SOURCE —
****************************************

In our private workshop with the MaratonIST Triathlon Club of Istanbul this weekend I used one of our practice sets to show how we turn even those passive rest moments (= being still) at the wall into valuable training opportunity. Those moments are not just about recovering heart rate, but just as importantly, those moments are about recovering the attention. For adult athletes with a limited time budget for training (especially for these who are training for Ironman), small otherwise neglected moments in practice can also be used to one’s advantage.
Here are some points I shared:
Don’t talk to the people next to you (at least in the middle of high-concentration sets). This is time to examine and decide.
Use nasal breathing while recovering- keep the mouth closed. This triggers the parasympathetic nervous system to help calm heart rate.
Use this moment to think about what you have just done and what you intend to do better next.
Ask yourself:
- What was successful?
- What did I do to make that happen?
- How will I repeat, protect or improve this in the next moment?
Or ask:
- What failed?
- What detail caused it?
- How will I correct this in the next moment?
Make a decision about your intention for that next moment. Then do it.
In practical terms, this decision may mean, if successful, that you use the same Focal Point, and reinforce your attention upon it. If unsuccessful you may change the Focal Point, or correct the way you used that previous one.
I reminded the group that Success and Failure should mean very little in these moments on an emotional level – they are just information to sustain the improvement process. Failures are useful in a practice for exposing what hasn’t been mastered yet, while (repetitive) successes are useful for imprinting the pattern so that it is easier to reproduce in the future.

****************************************

Rows on where targets appear:

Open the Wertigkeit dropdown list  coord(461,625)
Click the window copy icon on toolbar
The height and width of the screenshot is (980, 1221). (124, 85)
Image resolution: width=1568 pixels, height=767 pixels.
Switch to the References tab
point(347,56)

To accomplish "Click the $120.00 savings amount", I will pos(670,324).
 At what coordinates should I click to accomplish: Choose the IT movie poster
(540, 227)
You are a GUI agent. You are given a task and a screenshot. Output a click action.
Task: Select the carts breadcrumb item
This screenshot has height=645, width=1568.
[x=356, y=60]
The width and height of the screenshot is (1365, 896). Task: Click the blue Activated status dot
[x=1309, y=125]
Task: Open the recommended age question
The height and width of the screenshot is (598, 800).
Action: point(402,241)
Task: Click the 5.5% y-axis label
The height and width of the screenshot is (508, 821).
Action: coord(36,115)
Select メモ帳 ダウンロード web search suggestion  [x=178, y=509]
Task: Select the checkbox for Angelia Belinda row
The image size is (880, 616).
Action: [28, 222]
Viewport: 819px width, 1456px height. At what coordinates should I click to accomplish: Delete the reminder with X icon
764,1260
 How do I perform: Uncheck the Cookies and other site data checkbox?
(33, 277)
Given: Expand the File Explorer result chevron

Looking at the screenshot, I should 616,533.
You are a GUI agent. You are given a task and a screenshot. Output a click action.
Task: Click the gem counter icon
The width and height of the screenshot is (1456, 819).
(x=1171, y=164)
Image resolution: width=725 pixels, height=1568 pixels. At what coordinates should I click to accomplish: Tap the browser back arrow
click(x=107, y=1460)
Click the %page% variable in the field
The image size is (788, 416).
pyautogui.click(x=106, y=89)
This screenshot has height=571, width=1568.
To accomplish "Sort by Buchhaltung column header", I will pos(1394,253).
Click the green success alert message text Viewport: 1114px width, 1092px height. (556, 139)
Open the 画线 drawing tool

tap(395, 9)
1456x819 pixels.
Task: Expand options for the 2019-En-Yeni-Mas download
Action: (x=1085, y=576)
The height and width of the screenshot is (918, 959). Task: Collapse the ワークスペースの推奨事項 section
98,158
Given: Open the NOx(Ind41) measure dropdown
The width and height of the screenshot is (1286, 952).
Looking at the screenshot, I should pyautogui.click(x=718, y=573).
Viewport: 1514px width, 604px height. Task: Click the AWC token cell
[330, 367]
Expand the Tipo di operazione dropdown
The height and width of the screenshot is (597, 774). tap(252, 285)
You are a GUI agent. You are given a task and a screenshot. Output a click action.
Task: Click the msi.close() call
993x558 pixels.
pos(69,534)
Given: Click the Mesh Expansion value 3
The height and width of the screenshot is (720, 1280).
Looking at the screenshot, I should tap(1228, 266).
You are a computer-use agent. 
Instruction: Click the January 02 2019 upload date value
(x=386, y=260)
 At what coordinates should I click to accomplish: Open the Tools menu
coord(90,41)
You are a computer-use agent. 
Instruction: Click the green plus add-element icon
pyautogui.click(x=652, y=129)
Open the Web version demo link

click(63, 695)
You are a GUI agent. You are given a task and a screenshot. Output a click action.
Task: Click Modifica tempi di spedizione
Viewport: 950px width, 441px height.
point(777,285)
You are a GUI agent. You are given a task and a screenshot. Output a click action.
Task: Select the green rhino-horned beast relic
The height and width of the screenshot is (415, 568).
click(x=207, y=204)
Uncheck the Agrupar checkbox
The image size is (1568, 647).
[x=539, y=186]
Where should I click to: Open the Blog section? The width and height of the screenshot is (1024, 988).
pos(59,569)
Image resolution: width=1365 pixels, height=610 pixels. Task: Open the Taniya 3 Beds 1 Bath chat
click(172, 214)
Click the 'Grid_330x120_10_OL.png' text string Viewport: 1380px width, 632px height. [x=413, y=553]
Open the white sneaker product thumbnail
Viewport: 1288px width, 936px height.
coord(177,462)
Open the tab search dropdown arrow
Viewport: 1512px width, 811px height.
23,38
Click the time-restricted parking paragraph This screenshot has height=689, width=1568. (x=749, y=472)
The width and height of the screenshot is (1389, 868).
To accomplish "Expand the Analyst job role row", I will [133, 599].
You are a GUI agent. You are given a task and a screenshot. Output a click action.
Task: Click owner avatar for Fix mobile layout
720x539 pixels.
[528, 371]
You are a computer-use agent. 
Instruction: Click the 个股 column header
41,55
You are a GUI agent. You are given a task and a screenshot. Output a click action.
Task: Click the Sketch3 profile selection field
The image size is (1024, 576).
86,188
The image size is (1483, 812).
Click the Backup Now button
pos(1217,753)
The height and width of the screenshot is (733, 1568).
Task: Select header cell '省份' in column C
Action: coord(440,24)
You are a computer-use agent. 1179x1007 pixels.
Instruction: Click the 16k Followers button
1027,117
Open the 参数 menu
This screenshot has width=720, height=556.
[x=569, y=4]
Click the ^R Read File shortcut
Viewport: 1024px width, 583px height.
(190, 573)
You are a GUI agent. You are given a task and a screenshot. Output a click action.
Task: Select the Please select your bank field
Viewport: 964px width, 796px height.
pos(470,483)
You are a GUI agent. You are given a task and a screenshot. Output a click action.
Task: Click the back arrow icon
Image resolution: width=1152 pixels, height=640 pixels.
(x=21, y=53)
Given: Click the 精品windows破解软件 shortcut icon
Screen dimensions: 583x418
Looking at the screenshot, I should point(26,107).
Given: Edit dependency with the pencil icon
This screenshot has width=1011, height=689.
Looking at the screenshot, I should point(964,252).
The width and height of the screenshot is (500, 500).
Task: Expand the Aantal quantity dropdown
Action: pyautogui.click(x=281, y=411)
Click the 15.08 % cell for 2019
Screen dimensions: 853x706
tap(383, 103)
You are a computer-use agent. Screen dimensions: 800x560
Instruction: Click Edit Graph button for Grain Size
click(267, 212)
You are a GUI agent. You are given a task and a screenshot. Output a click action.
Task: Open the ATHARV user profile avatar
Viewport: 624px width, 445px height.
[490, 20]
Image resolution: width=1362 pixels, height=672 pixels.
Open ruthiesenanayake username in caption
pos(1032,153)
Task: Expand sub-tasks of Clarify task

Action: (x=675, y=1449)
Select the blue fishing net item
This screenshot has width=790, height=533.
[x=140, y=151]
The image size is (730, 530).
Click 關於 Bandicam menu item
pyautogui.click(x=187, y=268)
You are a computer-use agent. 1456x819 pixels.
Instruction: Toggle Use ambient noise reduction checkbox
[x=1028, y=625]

****************************************

PROBLEM REQUIREMENTS — According to the swim workshop text, what does nasal breathing during recovery trigger?

THE SOLUTION — It triggers the parasympathetic nervous system to help calm heart rate.